First off, let me mention that @into! is from InplaceOps.jl and just changes the linear solves to be an in-place operation via A_ldiv_B!, so it’s just clean syntax. But let’s actually see what that does. If one uses a dense matrix solver like lufact or qrfact, then this algorithm will solve the factorization once, and then re-use it in all 3 cases. This is then an efficient code for dense solvers. But in many cases, a Jacobian may be sprase. If someone passes in

OneStep(f,...,(A) -> KSP(A, ksp_type="gmres", ksp_rtol=1e-6))

then all of the linear solving places are replaced by PETSc.jl’s GMRES, with no modification to the code necessary.

Now let’s see how other packages could really build off of this. Take @kslimes 's CUSOLVER.jl. If this package provided an interface which had such types and dispatches, then the following could occur. The type generation could be some function like

linear_solve = (A) -> CudaSolve(A,csrlsvlu(),abstol=1e-6)
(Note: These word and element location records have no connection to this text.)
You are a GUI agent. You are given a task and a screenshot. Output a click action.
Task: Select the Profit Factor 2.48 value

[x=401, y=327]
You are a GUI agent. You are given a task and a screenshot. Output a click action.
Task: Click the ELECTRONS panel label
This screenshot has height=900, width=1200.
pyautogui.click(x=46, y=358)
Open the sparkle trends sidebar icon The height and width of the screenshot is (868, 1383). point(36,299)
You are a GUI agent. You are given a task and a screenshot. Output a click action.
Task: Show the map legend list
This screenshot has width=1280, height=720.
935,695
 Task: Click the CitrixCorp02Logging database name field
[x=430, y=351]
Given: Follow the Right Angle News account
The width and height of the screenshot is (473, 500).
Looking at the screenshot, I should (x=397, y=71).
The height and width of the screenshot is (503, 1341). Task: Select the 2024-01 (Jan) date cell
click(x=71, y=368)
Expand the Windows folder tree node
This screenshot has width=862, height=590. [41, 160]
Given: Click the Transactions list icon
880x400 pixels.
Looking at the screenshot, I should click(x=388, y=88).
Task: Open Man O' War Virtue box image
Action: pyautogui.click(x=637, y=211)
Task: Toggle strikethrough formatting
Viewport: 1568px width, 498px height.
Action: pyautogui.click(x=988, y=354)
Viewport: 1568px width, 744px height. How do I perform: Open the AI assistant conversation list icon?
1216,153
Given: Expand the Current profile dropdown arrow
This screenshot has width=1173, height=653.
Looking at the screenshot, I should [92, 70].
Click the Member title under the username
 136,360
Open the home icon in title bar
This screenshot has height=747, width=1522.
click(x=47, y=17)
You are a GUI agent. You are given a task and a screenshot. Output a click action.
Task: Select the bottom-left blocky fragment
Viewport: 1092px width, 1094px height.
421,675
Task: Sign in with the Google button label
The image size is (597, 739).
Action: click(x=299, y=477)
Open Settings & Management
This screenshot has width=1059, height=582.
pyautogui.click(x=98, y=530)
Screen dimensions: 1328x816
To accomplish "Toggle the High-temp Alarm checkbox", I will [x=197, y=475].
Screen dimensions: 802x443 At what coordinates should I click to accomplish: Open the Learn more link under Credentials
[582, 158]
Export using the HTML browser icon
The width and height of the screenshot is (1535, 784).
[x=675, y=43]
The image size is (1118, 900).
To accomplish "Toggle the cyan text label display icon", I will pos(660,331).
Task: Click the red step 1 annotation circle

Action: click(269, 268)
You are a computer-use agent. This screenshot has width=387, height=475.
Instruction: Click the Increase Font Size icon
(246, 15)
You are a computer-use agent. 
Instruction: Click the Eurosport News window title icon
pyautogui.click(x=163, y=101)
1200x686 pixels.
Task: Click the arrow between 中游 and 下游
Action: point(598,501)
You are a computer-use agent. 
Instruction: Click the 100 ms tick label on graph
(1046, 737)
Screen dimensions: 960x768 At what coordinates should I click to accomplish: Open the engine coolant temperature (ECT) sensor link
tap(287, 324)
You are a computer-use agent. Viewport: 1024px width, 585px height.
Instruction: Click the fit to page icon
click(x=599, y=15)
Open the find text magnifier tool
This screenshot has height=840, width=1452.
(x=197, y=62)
and which could send the (hopefully) sparse matrix to the GPU and save it as a sparse matrix in a CUDA format. Then \ (and A_ldiv_B!) can be overloaded to

  1. Send the vector to the GPU (if the vector is not a GPU vector. This “if” is clearly dispatch)
  2. Compute \ using the chosen algorithm.
  3. If it started on the CPU, send the resulting vector back to the CPU.

Now, when a user does

OneStep(f,...,(A) -> CudaSolve(A,csrlsvlu(),abstol=1e-6))

then, without any modifications to OneStep, the code will do the linear solves on the GPU and only send the Jacobian to the GPU a single time.

Then if Pardiso.jl had an object setup which then just calls solve, or MUMPS.jl, or …, then all of these codes can easily be exchanged. Of course, you’d have to check the different packages for how to specify the tolerances each time (since they could name them literally anything), but in the end you can use anything. The package which has the OneSteps function, in this setup, does have to depend on any of the linear solvers and so the user can give it any function which produces a type which can \.

The problem with solve is I don’t see how it can match this two-step approach in an easy manner and get the same efficiency. It can get lots of these things right, but the initialization is really crucial for many linear solving setups (not for iterative solvers, but just thinking about CPU-based iterative solvers is really close-minded here). And I don’t see why you’d want to avoid : MATLAB had some bad syntax choices, but \ is one choice that I find to be very clear and elegant.